Has the greenwashing backlash got sustainability running scared?

Accusations have been flying around the advertising sector again this week, with an anonymous group of senior people claiming that large agencies are enabling clients in environmentally-pollutive industries to continue to greenwash what they do.

Whistleblower group Inside Track released a memo making the case that the Donald Trump-led anti-DEI and anti-climate agenda had caused some ad agency bosses to effectively sanction greenwashing for clients. It also claimed that “the power of tech giants and holding groups is undermining the independence of UK advertising.”

The advertising industry, and agencies in particular, have been the target of action groups like Clean Creatives for several years, but this memo points the finger more directly at larger agency groups that also own PR and communications firms.

Yet a separate survey of chief sustainability officers outlined that project credibility and business reputation concerns were preventing organisations from investing in climate and nature initiatives, and a quarter feared a greenwashing backlash more than the implications of not taking positive climate action.

It also showed that many companies still wanted to invest in climate-positive activity, but needed better evidence to support it.

But the greenwashing point is the fundamental one.
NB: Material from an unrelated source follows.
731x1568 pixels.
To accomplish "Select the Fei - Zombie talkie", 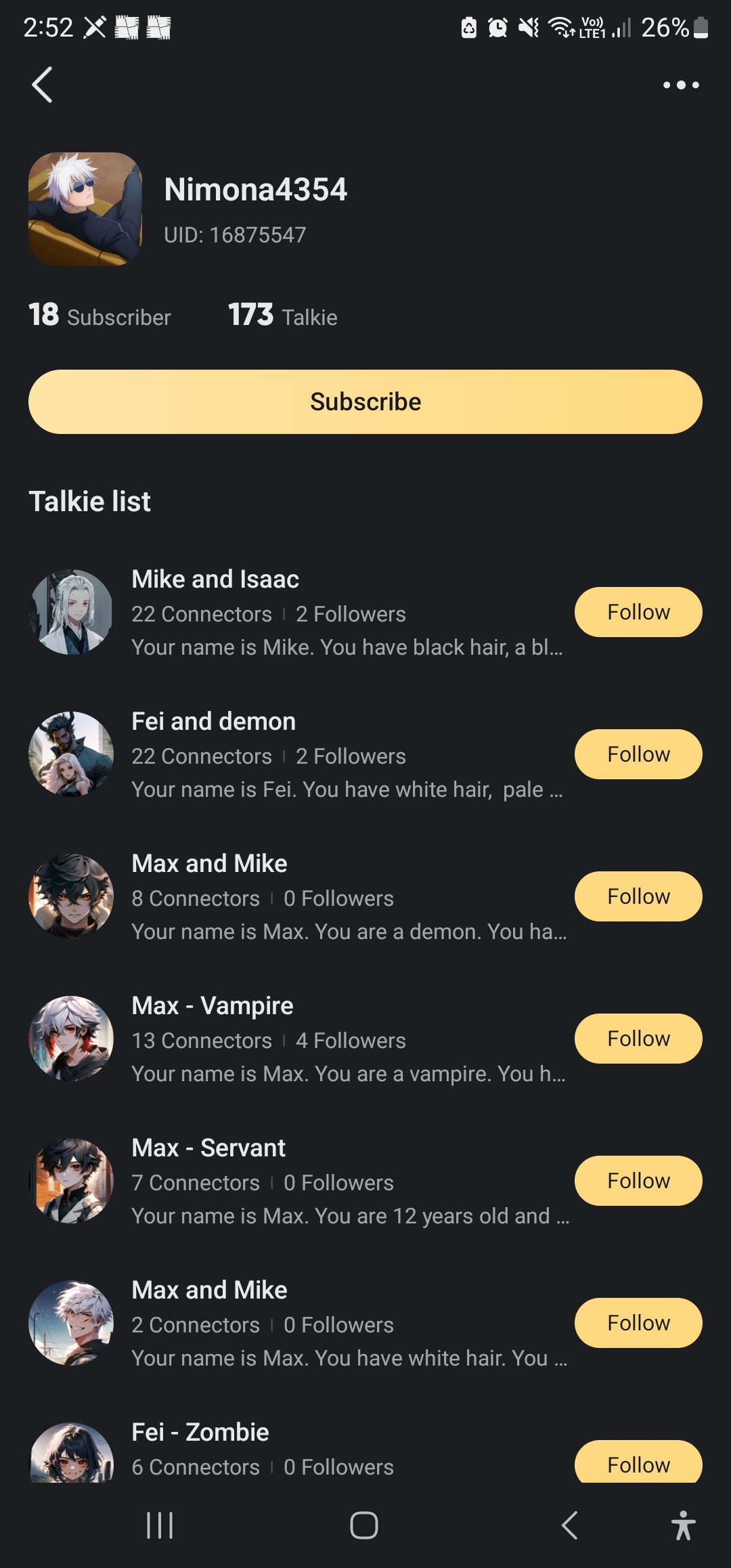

The survey pointed to a form of paralysis that seems to have invaded some in the corporate world, as worries about being seen to deliberately mislead the public had become so severe that many were preferring to do nothing, rather than risking being called out in the public eye.

Which would be an unwelcome by-product of the anti-greenwashing brigade.
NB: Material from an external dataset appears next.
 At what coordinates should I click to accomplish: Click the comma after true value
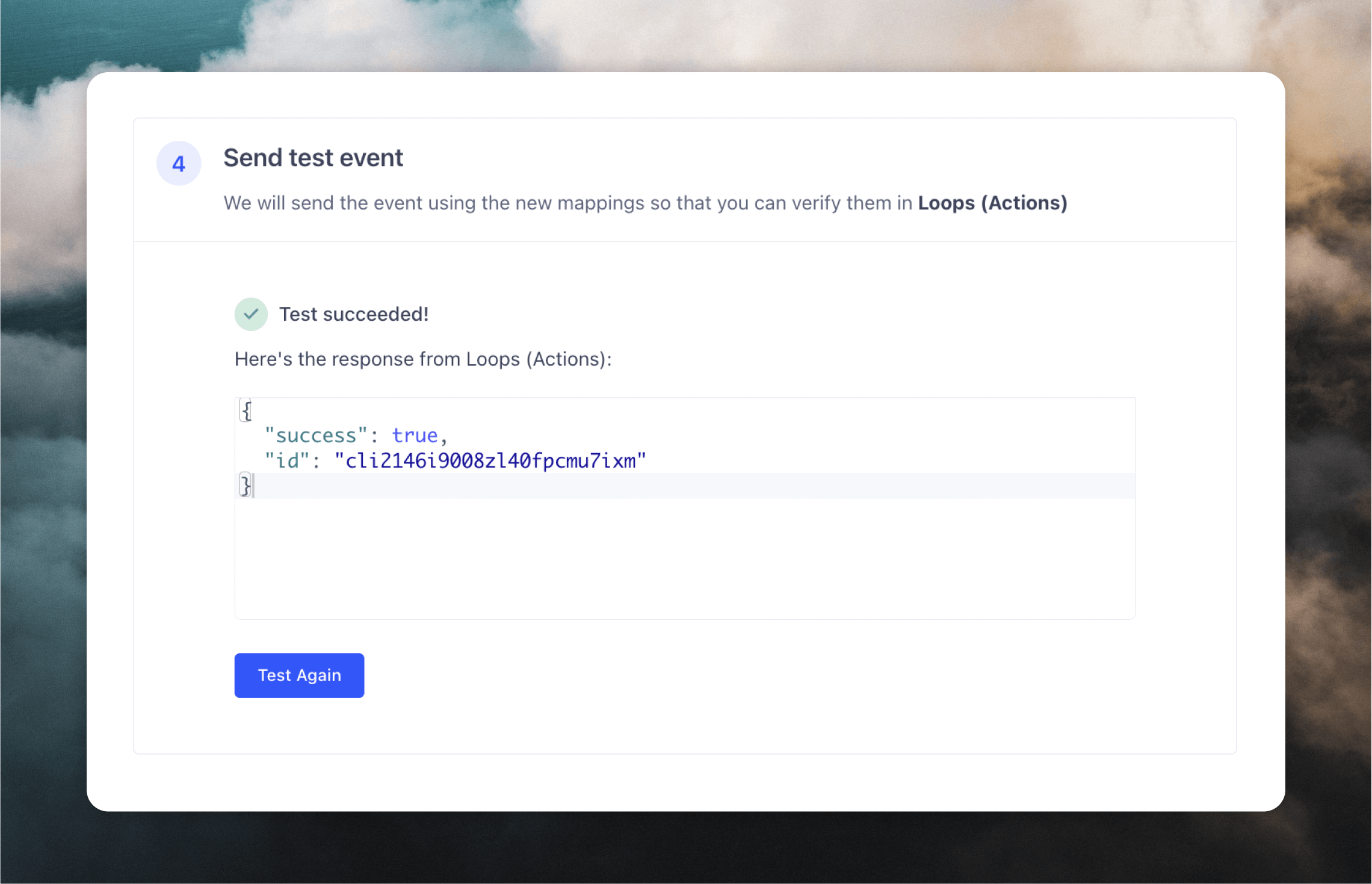click(444, 436)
On paper, it should be fairly simple: facts are either true or false, information is either right or wrong, rules around wording are either broken or not. But in an advertising sector that is struggling to meet future needs and deal with a soft economy, and given the political heat that can be felt at multiple levels, there are likely many pressures on senior advertising executives to sign off work that crosses the line. And as this week’s finger-pointers are anonymous, we don’t know whether they’re competitors from smaller agencies trying to also score points.
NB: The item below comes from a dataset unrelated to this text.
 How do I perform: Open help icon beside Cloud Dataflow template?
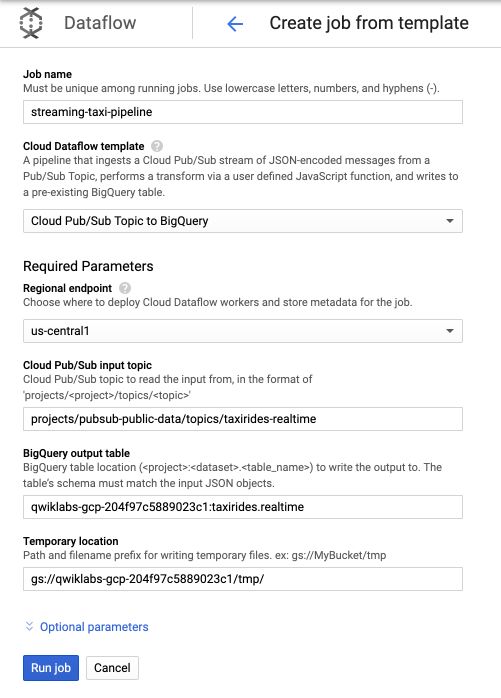[157, 146]
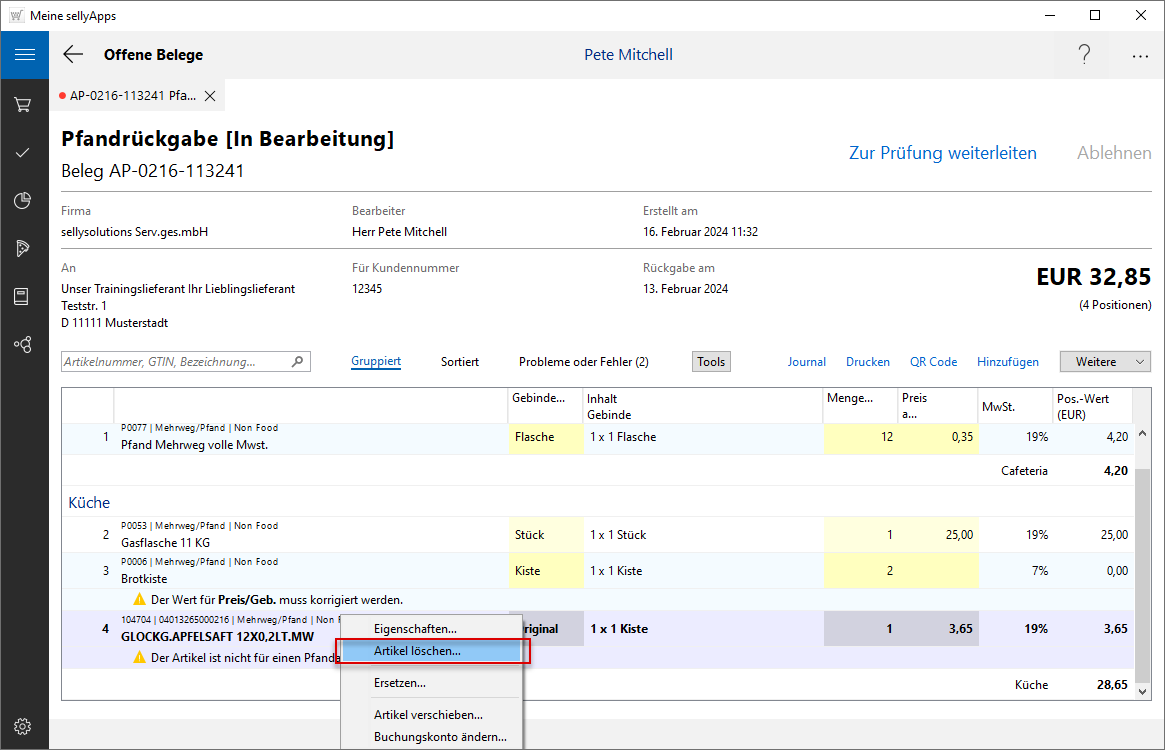The height and width of the screenshot is (750, 1165).
Task: Close the AP-0216-113241 document tab
Action: pyautogui.click(x=210, y=96)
Looking at where communications fits into all of this, this recent MIT Sloan piece and podcast sums it up nicely: do it with honesty and integrity to achieve real change. If you want to transform your business, you should talk but not overpromise and “leave space between words and deeds” rather than wanting to hog the limelight, it advises.

“Companies that publicly communicate bold sustainability goals can trigger the internal processes, alignment, and momentum that make those goals more likely to be achieved — but excessive talk can impede this effect,” it says.

It’s not quite as black and white as this, but it does strike me that while elements of the advertising industry are under greater scrutiny and companies are put off delivering environmental messages — whatever the intention — there is parallel opportunity for communications, as sharing the right information for the right reasons can cement reputation and better drive change.